- Directed by: Godfrey Grayson
- Written by: Vernon Harris (radio series); Alan Stranks;
- Produced by: Anthony Hinds
- Starring: Hugh Latimer; John Penrose; Annette D. Simmonds;
- Cinematography: Cedric Williams
- Edited by: Clifford Turner
- Music by: Frank Spencer
- Production company: Hammer Films
- Distributed by: Exclusive Films
- Release date: 23 July 1949;
- Running time: 67 minutes
- Country: United Kingdom
- Language: English

= The Adventures of PC 49 =

1949 British film by Godfrey Grayson

The Adventures of PC 49 (also known as The Case of the Guardian Angel) is a 1949 British second feature ('B') crime film directed by Godfrey Grayson, starring Hugh Latimer, John Penrose and Annette D. Simmonds. It was written by Vernon Harris and Alan Stranks based on the popular BBC radio series by Stranks. It was followed by a sequel, A Case for PC 49, in 1951.
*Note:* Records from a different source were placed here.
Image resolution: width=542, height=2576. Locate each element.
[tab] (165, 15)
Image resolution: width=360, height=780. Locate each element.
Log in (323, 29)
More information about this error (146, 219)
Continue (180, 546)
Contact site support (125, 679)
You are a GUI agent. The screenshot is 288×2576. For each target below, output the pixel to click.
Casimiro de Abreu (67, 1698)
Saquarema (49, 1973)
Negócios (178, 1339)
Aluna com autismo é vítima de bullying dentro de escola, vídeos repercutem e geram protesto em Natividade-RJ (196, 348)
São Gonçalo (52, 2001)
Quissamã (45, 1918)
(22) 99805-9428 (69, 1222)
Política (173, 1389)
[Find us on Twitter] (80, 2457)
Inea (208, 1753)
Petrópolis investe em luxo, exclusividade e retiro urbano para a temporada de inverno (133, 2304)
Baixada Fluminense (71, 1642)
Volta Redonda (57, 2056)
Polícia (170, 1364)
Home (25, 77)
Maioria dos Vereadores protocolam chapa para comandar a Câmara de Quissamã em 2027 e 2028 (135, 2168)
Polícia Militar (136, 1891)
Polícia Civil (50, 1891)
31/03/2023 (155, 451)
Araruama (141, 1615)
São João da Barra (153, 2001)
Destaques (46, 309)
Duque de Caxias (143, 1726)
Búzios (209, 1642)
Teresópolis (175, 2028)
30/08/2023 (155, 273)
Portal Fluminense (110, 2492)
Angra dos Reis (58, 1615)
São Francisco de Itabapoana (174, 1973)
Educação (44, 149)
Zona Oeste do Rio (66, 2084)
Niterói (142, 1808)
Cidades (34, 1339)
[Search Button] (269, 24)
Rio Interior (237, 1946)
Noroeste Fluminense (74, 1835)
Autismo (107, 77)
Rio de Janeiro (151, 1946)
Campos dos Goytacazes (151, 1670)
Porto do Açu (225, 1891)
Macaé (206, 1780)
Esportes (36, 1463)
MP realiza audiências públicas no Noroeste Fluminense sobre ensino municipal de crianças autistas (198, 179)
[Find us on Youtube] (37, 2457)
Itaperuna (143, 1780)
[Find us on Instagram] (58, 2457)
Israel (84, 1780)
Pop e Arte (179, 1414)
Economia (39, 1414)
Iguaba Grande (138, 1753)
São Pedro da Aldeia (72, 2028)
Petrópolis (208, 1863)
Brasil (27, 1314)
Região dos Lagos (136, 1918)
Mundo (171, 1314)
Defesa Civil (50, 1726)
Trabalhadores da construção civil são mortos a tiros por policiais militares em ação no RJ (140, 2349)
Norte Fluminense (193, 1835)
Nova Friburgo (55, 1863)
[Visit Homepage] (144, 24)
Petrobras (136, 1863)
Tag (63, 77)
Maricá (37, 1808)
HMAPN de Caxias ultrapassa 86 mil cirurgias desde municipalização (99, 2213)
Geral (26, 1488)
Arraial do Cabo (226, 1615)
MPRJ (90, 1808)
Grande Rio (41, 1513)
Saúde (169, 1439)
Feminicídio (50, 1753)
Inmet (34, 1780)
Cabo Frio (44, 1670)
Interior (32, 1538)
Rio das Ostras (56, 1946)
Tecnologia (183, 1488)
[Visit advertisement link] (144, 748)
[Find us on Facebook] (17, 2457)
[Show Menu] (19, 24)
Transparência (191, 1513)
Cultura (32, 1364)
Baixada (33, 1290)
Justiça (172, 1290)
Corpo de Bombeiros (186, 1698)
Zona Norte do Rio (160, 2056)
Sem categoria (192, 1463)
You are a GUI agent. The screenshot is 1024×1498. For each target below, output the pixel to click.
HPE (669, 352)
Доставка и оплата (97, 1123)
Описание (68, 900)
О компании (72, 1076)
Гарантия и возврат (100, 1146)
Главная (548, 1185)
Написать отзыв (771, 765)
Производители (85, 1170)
There were six children's annuals containing stories of PC 49 published in England, as well as an annual reprinting of his strips in the Eagle comic.

==Plot==
P.C. 49 – Police Constable Archibald Berkeley-Willoughby – infiltrates a gang specializing in stealing loads of whisky from lorries. He adopts the alias Vince Kelly, but one of the gang members (Skinny Ellis) recognizes him as a cop. With his girlfriend Joan's help, he brings the ringleader Ma Brady and her henchmen to justice.

==Cast==
- Hugh Latimer as P.C. Archibald Berkeley-Willoughby
- John Penrose as Barney
- Annette D. Simmonds as Carrots
- Pat Nye as Ma Brady
- Patricia Cutts as Joan Carr
- Michael Ripper as Fingers
- Martin Benson as Skinny Ellis
- Arthur Lovegrove as Bill
- Arthur Brander as Inspector Wilson
- Eric Phillips as Sergeant Wright
- Billy Thatcher as Ted Burton
- Jim O'Brady as lorry driver

== Reception ==
Kine Weekly wrote: "Its sense of humour is keen and its romantic asides lively. There is no danger of it being taken too seriously. Jolly and exciting crime fiction, it is particularly well-equipped to meet general second-feature needs. But we're blowed if we know why the Censor has given it an 'A' certificate."

Picturegoer wrote: "His first excursion into films, though a little too conventional in treatment, follows a much-enjoyed, much-traced pattern."

Picture Show wrote: "Based on the B.B.C. series, this is a hearty, fast-moving melodrama in which the University graduate policeman rounds up a gang of warehouse robbers. Lively direction, vigorous acting."

In British Sound Films: The Studio Years 1928–1959 David Quinlan rated the film as "average", writing: "Unconventional radio character somewhat straitjacketed in conventional plot."